═════ Text segment
Moving on to the bad news, a group of researchers from the UK have published a paper entitled “Eight Friends Are Enough: Social Graph Approximation via Public Listings” (read it here – PDF warning). According to this paper, the fact that search engines display data about your Facebook profile poses a security risk. The data one can attain with a simple Google search for example can be used to perform targeted phishing attacks.

Researcher Joseph Bonneau comments: “We focused on inferring information about a whole social graph...lists of every person and the connections between them. On the question of whether someone is a very important [or well-connected] person is difficult to tell with their specific profile, even if you have access to it. Facebook makes it difficult to crawl [this information], but it's easy to do in public search listings. You could do targeted phishing attacks if you knew people's [Facebook] friends and claim to be their friend.”
══════════
> [Short problem]
Please write out the part of the social graph passage that begins at the words "Moving on to" and stops after "targeted phishing attacks.". The listing is separate material with no connection to the social graph passage.
═════ Recorded data
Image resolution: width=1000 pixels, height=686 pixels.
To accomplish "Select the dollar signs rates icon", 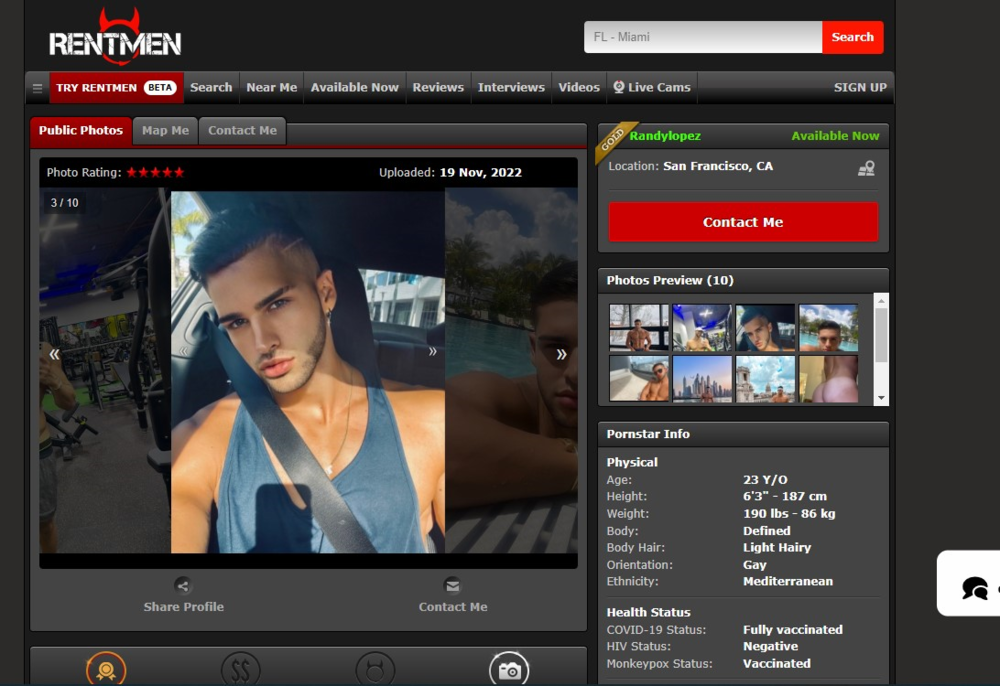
══════════
> [Task answer]
Moving on to the bad news, a group of researchers from the UK have published a paper entitled “Eight Friends Are Enough: Social Graph Approximation via Public Listings” (read it here – PDF warning). According to this paper, the fact that search engines display data about your Facebook profile poses a security risk. The data one can attain with a simple Google search for example can be used to perform targeted phishing attacks.